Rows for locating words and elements
-------------------------
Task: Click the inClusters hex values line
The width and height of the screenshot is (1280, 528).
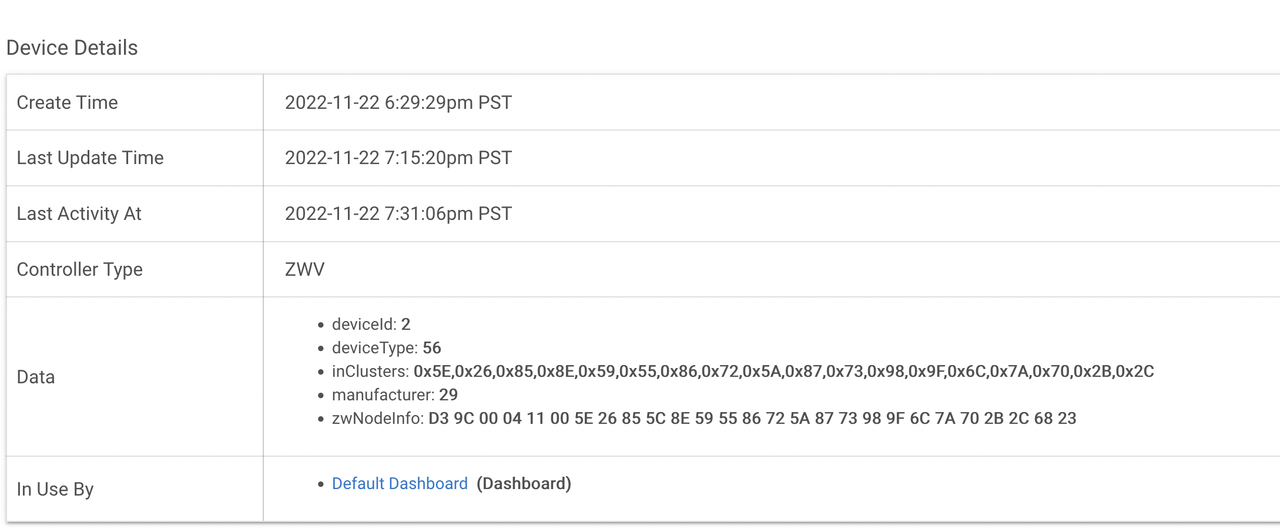Action: pos(743,372)
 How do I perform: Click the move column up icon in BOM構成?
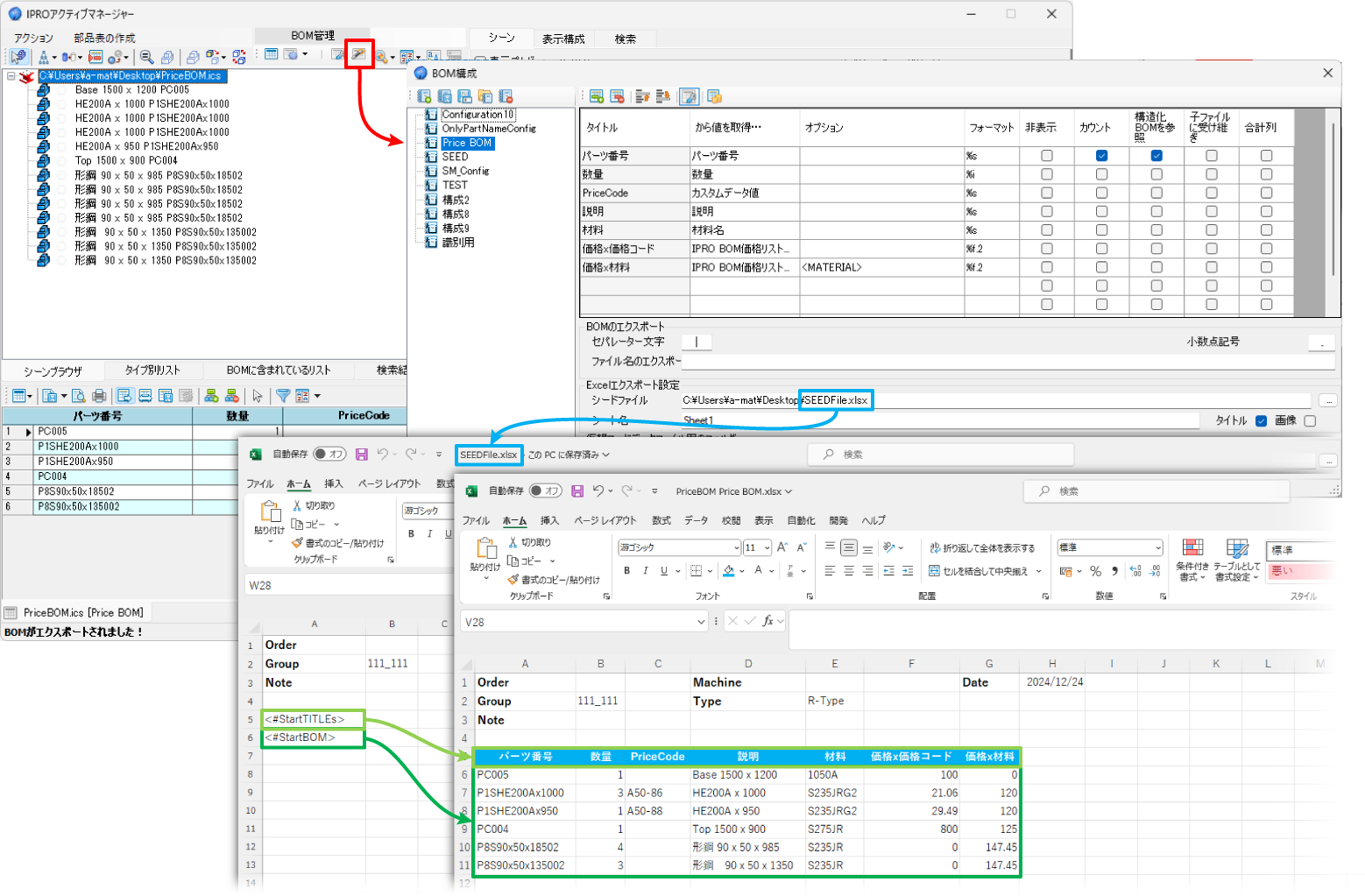tap(643, 96)
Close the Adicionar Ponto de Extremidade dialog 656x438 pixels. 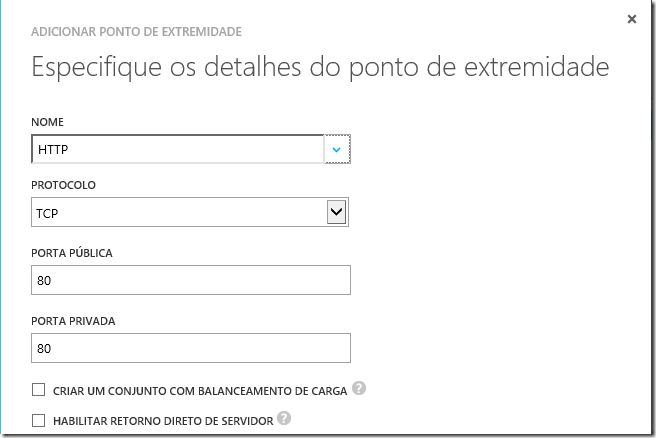coord(631,18)

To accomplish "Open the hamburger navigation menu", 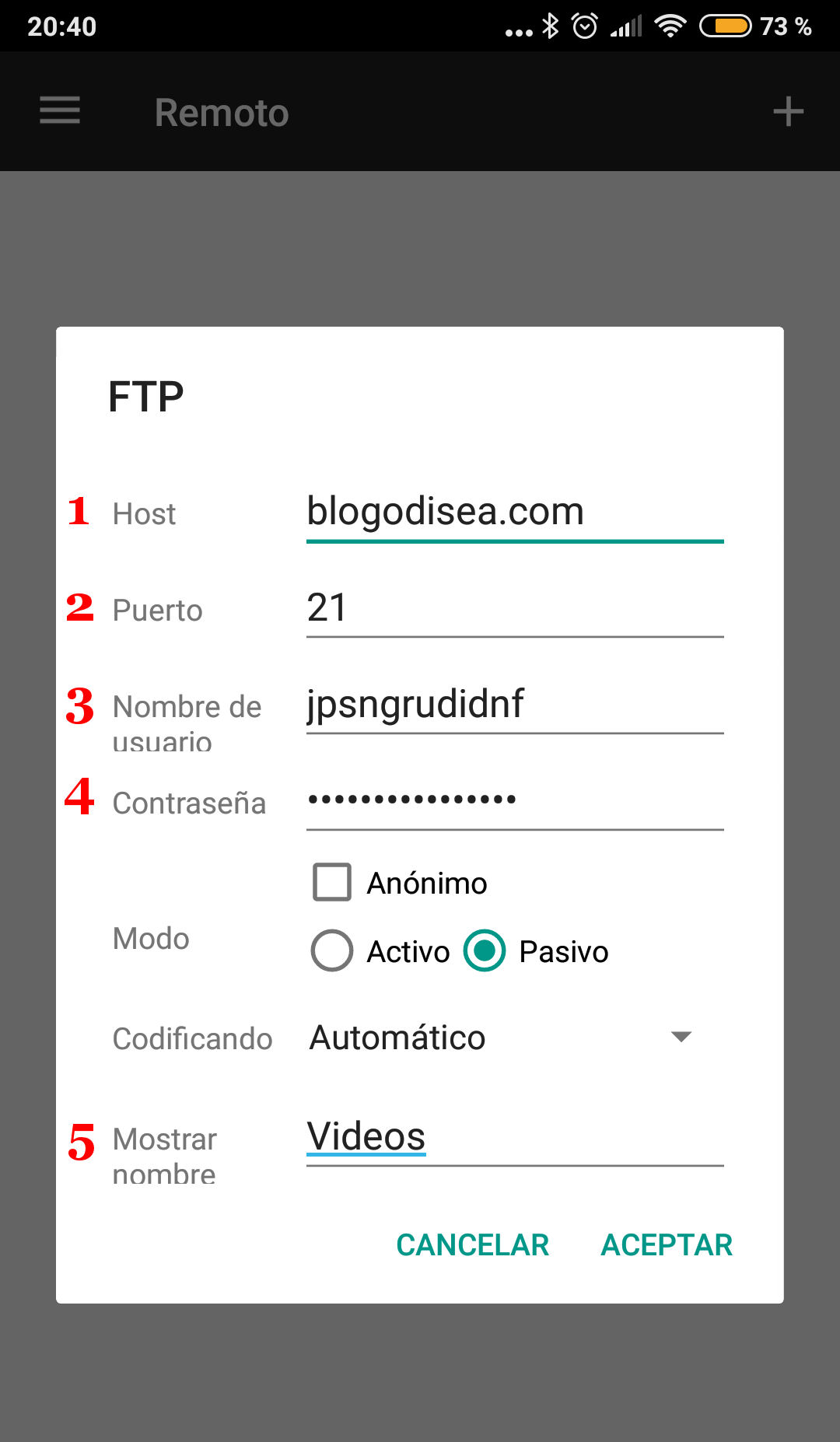I will tap(60, 110).
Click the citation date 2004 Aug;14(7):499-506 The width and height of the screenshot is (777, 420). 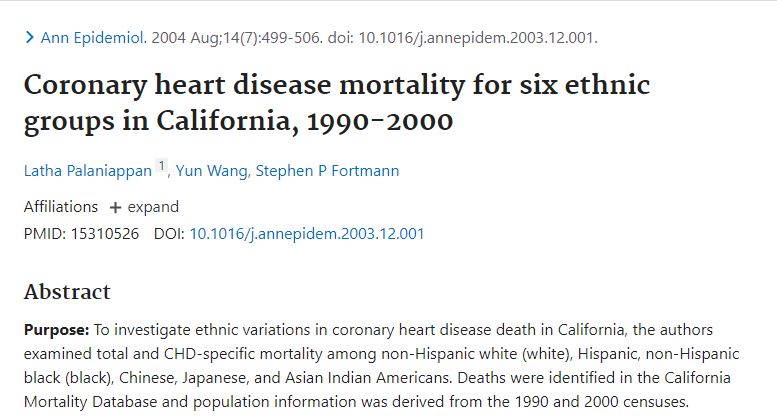(x=236, y=38)
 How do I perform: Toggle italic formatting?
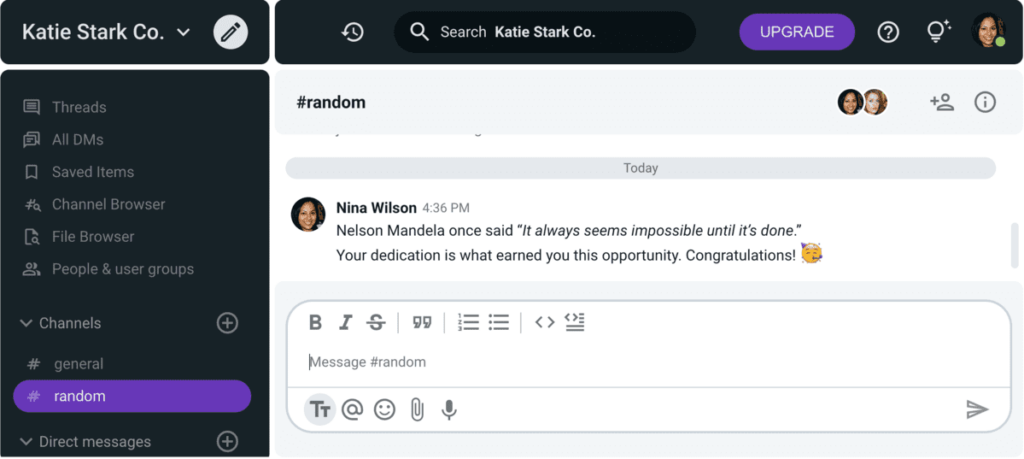345,322
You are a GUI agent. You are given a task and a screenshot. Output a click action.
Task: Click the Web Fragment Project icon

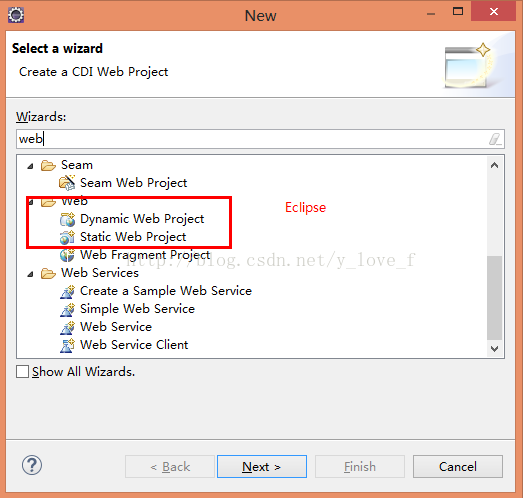[x=67, y=255]
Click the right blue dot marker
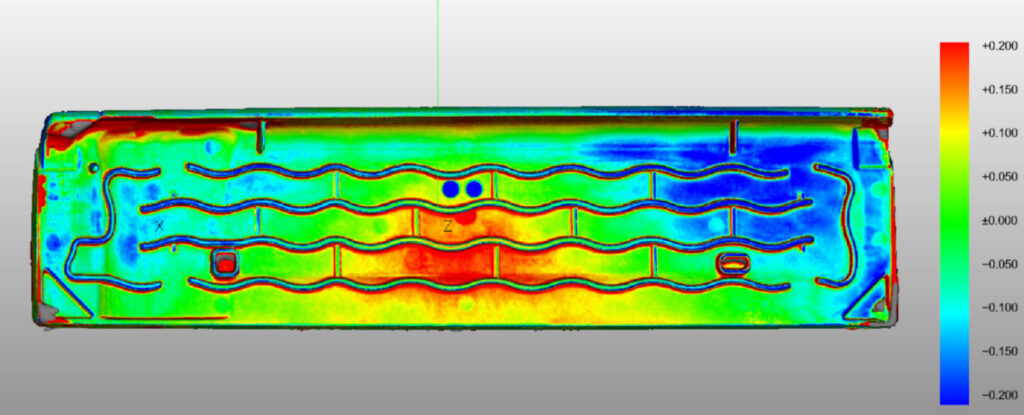1024x415 pixels. 474,188
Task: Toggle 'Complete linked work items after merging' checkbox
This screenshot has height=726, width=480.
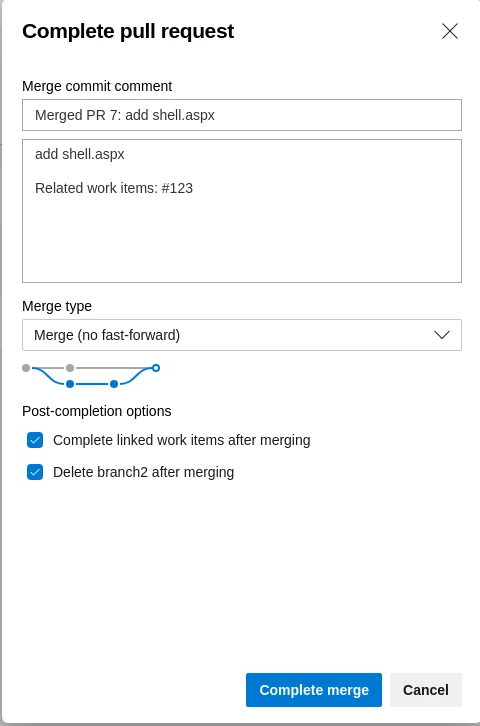Action: 35,440
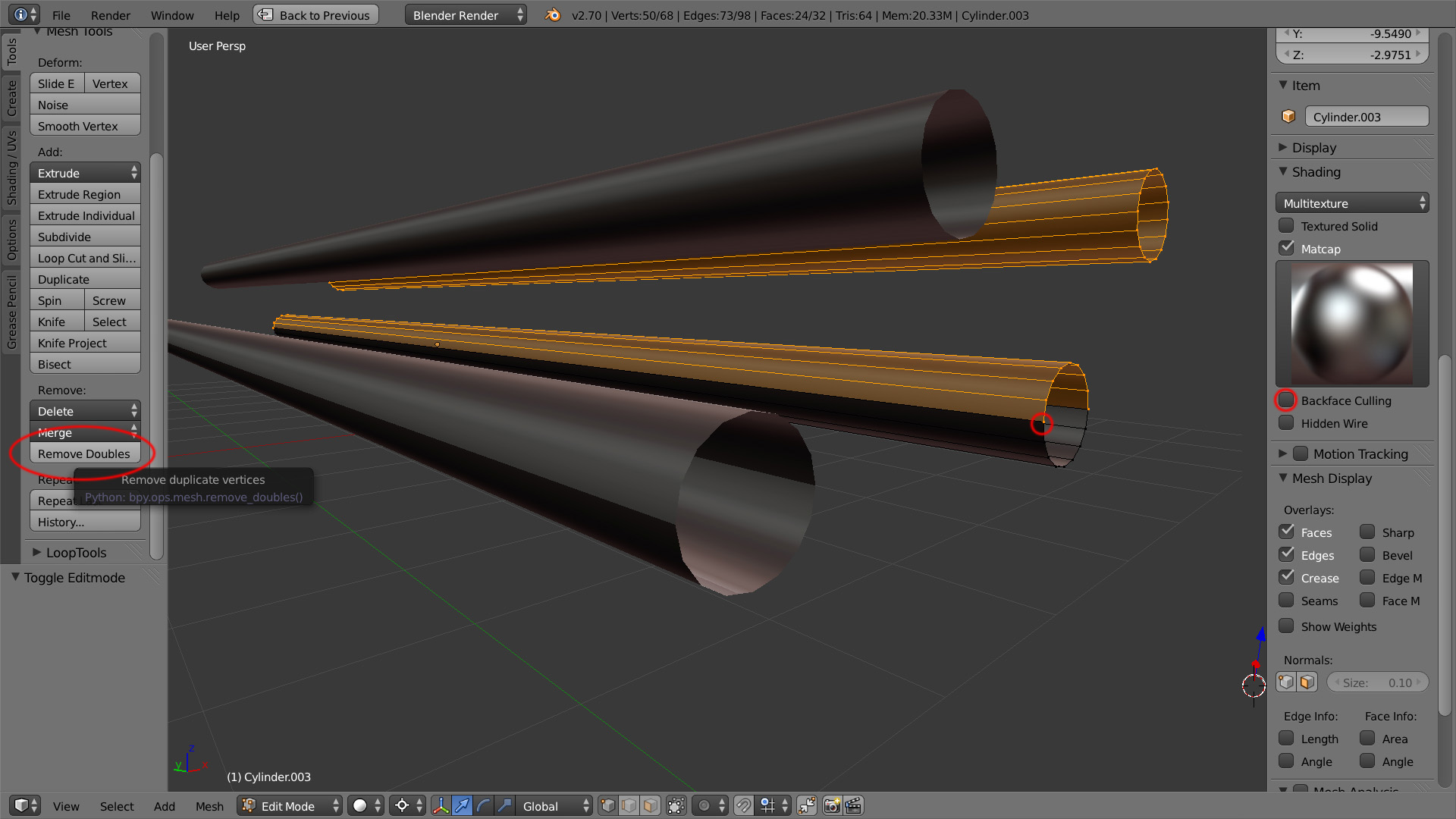The width and height of the screenshot is (1456, 819).
Task: Open the Edit Mode dropdown
Action: (x=290, y=805)
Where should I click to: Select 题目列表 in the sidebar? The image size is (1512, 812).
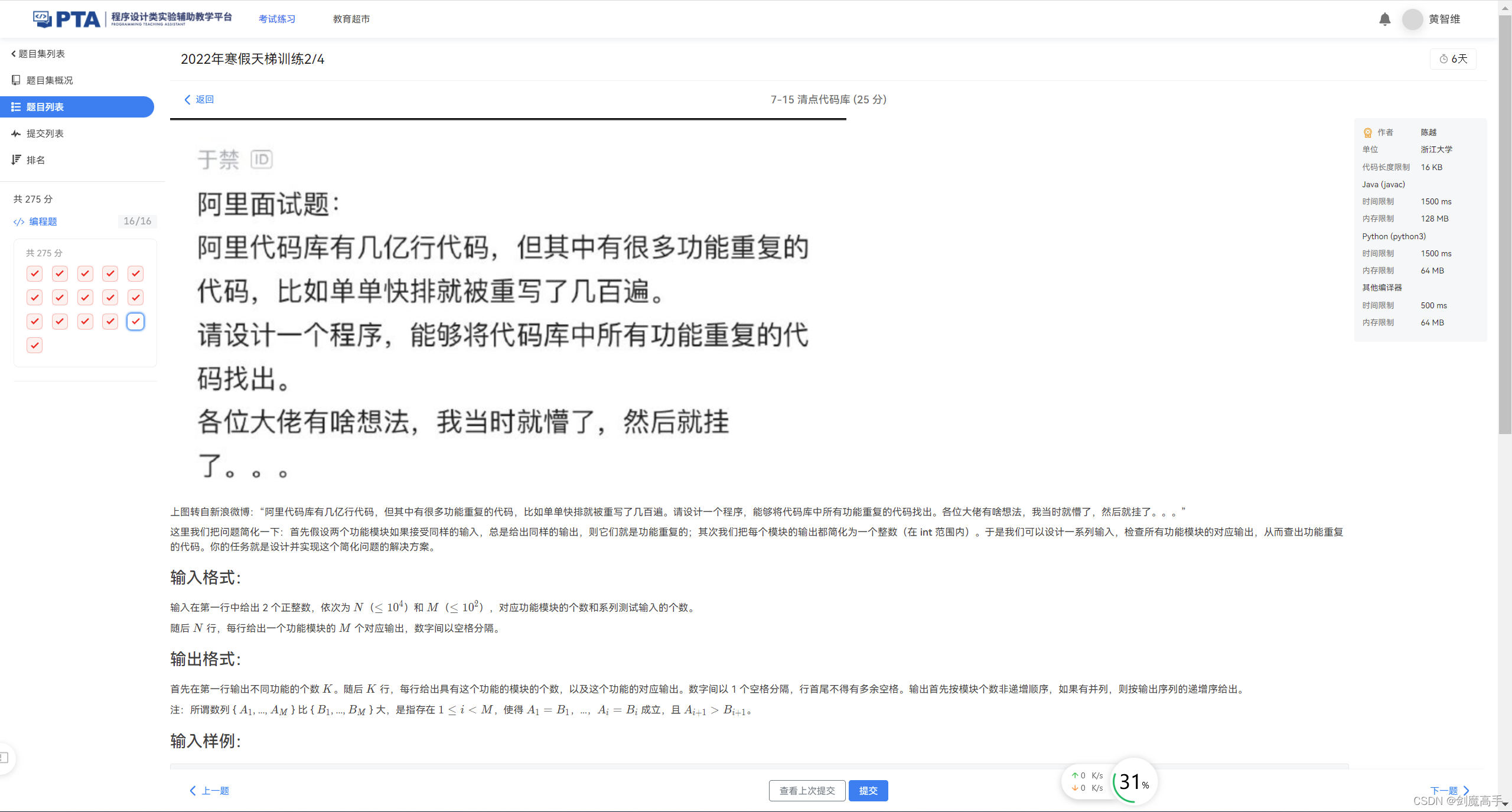click(44, 107)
-------------------------
Locate each row above that contains the word "perform", and copy every such row in full.

> **ANSWER TO THE EXERCISE**
 How do I perform: Click the move column up icon in BOM構成?
 How do I perform: Toggle italic formatting?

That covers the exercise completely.